I have been spending some time putting into practice the ideas that I’ve been developing with Prof John Gero around the role of interpretation in computational creativity, in the domain of Python generated MIDI music. This post shows how to transpose MIDI with python as well as setting the scene for more research to follow.
There is a great tutorial from the Deep Learning team on how to train a system to produce music from examples – however, the examples from the code in the tutorial are fairly awful musically, as the system is learning on songs written in many different keys (the examples in the zip file at the bottom of the page with improvements are far more interesting musically).
It is beneficial to train the system with all files in the same key so that they create harmonies rather than discordance (as they suggest on that linked page – check the difference between the files with and without this).
There is a script below to use Python to transpose MIDI files into C major. Compare the two samples on the tutorial page with these two following transposition into a standard key: sample1 and sample2
The piano rolls for these are respectively:
The point of this post is to share this script for anyone following on in wanting to transpose MIDI files using python (script below) as well as to set the scene for more research to follow in this domain.

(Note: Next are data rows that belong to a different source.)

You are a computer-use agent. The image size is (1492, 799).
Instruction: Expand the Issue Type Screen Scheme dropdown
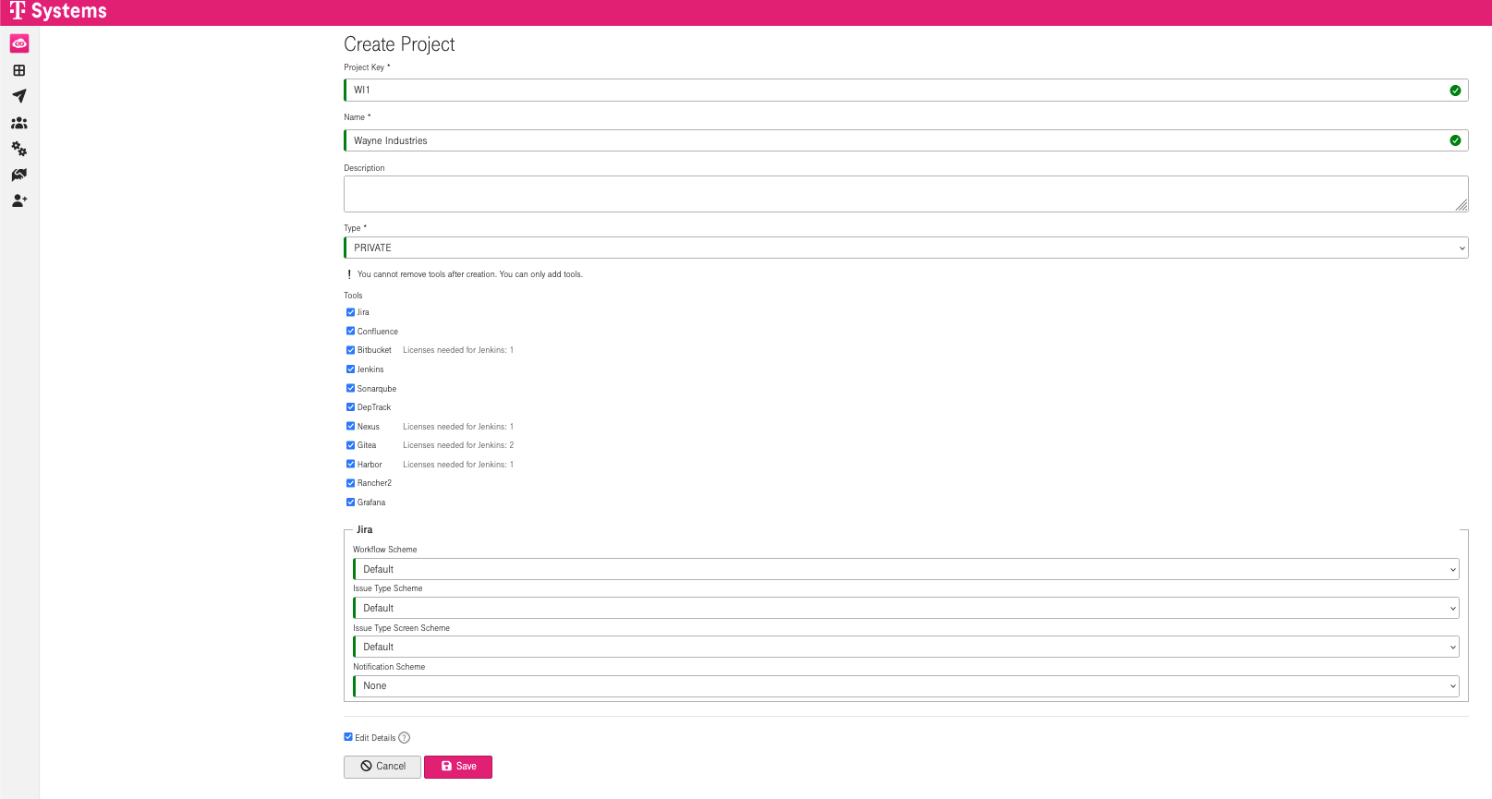coord(906,647)
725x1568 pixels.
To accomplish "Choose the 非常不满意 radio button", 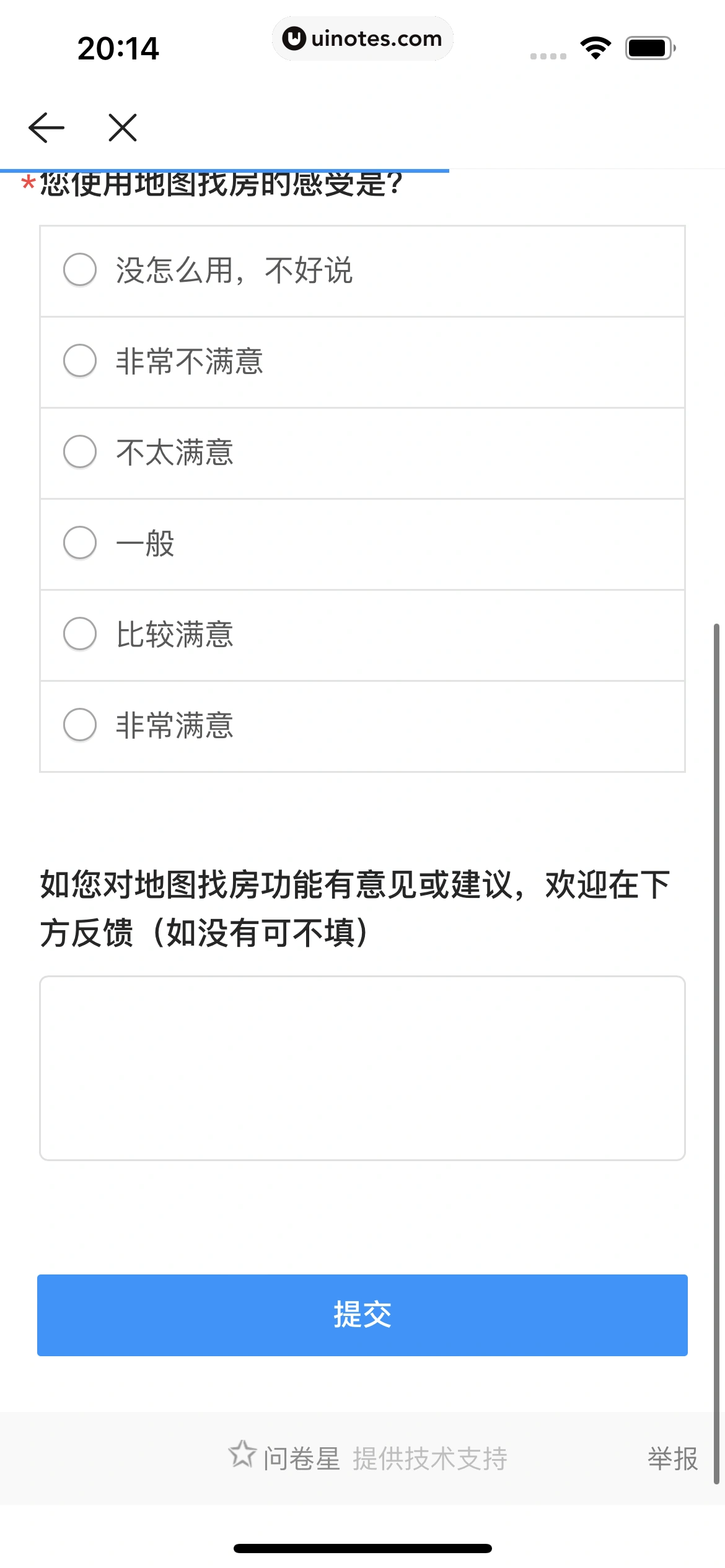I will pos(80,361).
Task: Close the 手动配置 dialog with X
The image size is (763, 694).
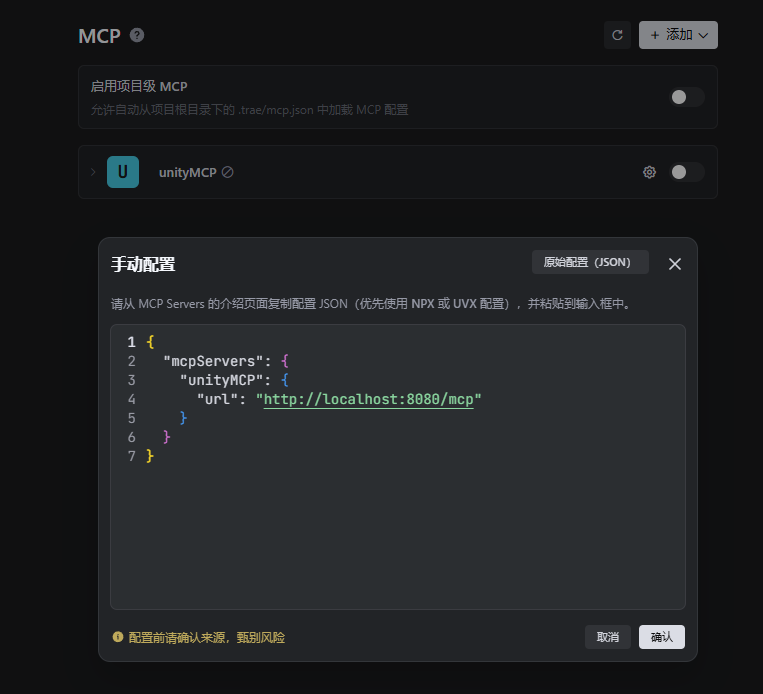Action: [675, 264]
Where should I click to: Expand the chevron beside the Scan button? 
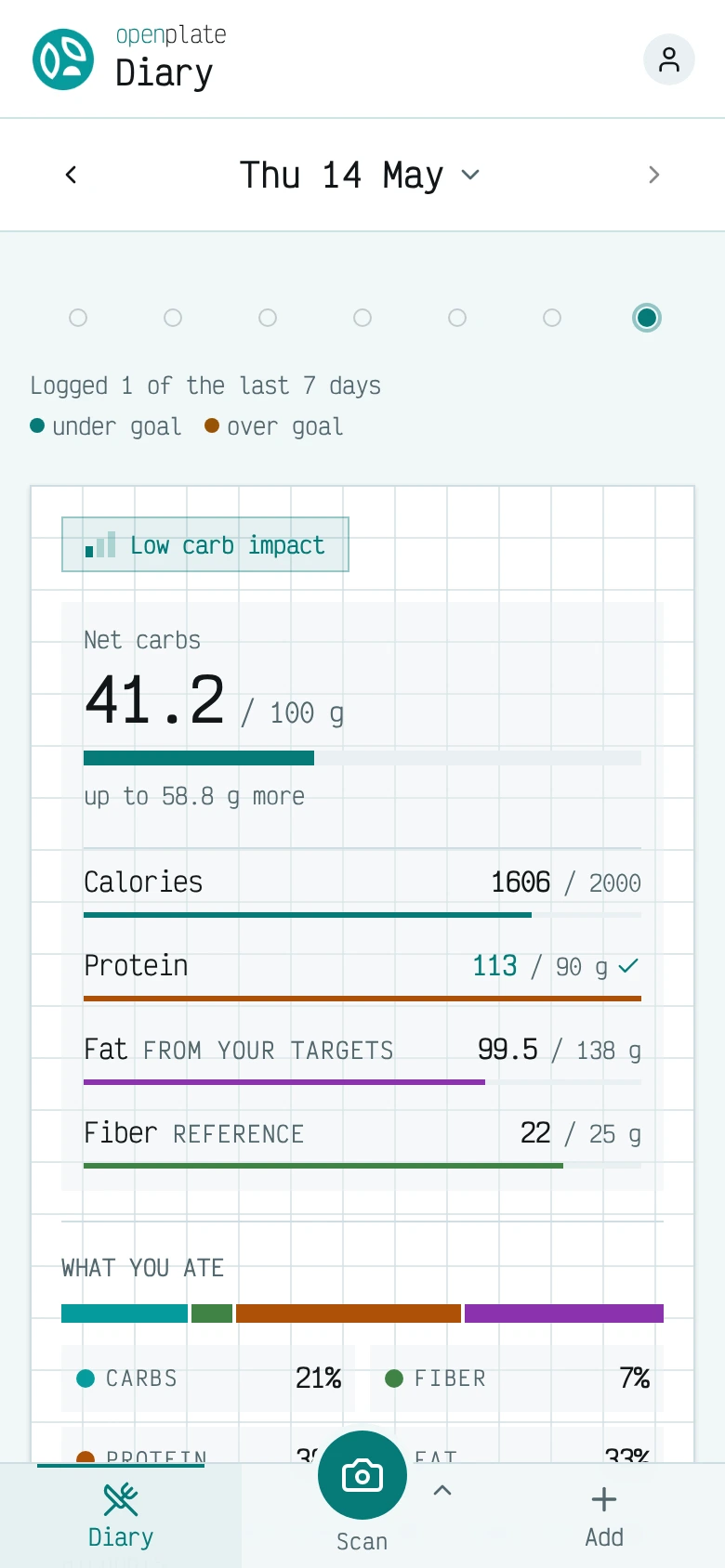(x=442, y=1490)
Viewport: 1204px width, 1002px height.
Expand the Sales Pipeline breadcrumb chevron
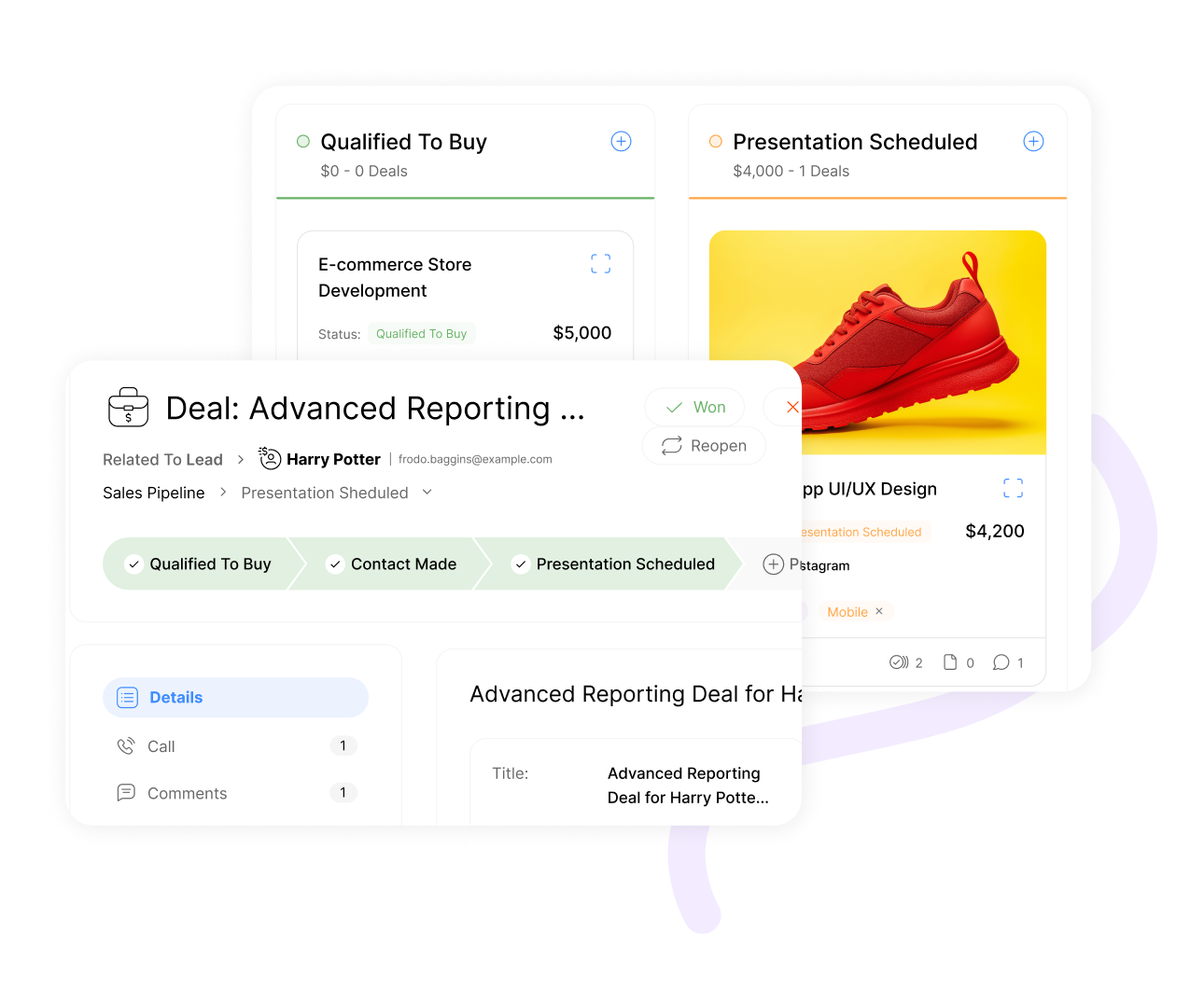pyautogui.click(x=223, y=493)
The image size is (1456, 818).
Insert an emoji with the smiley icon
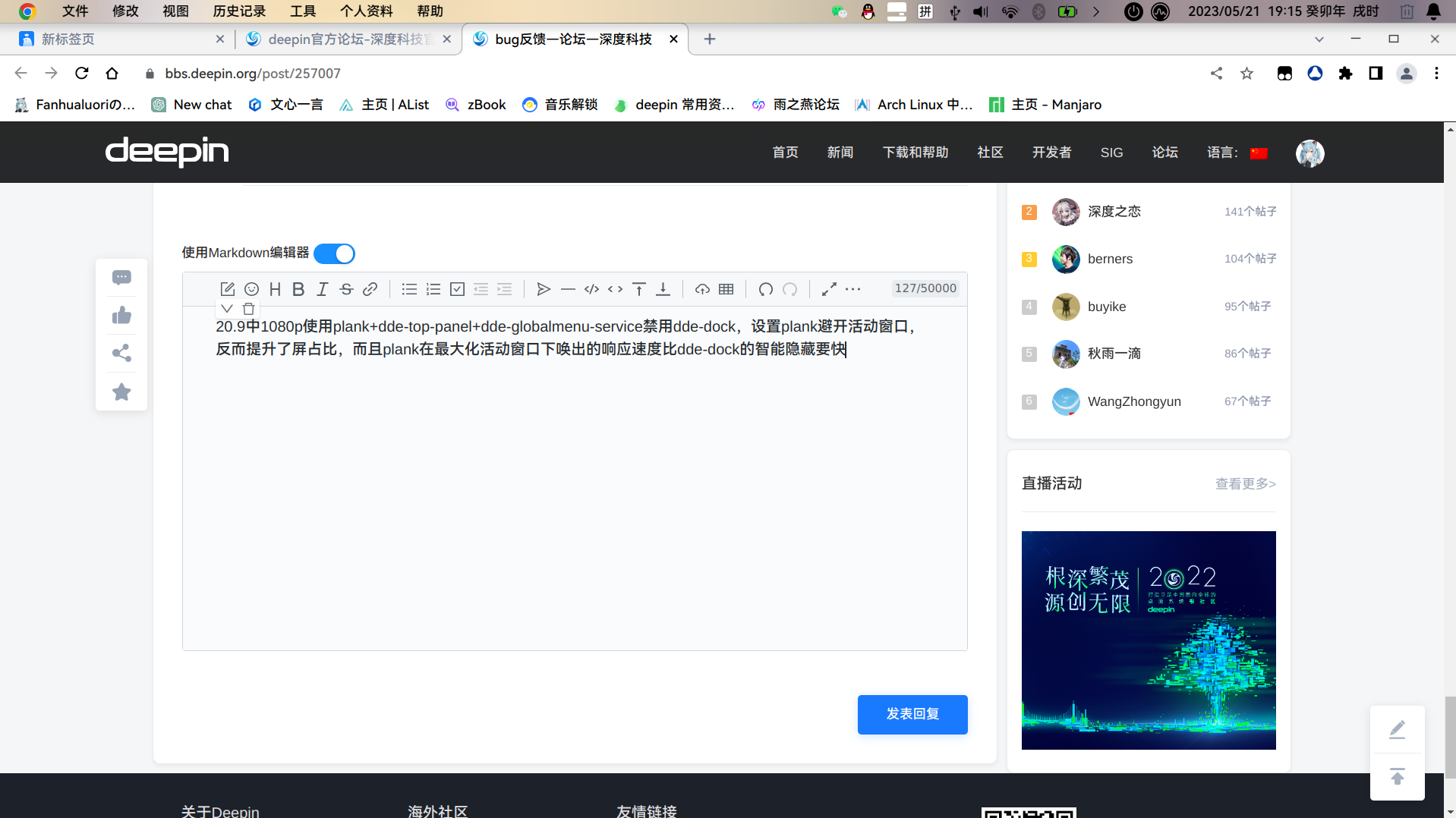(251, 289)
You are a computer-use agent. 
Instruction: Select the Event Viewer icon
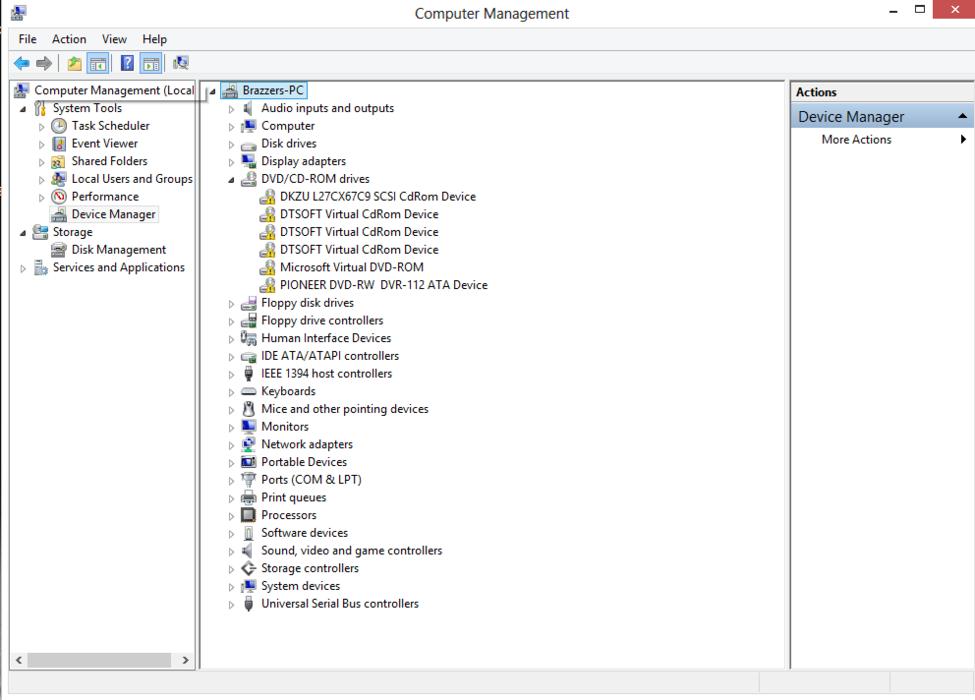[59, 144]
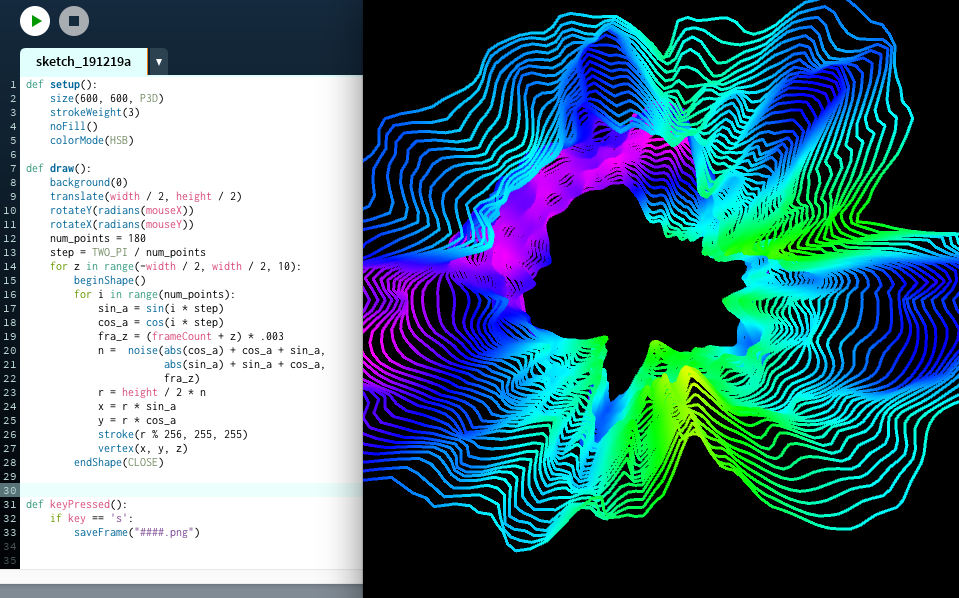Click the empty highlighted line 30
This screenshot has width=959, height=598.
click(190, 490)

Having replicated what the DeepLearning people have done, the challenge is to:
1) set up a limited conceptual space within which the system generates; and
2) have it go through a phase of interpretation (currently not in the algorithm at all) where it can change this conceptual space
The reason is that my work has suggested that generation occurs within a limited conceptual space, whereas interpretation uses the breadth of experience. This domain of music is useful for demonstrating this – I will post more examples of python midi music as it gets developed.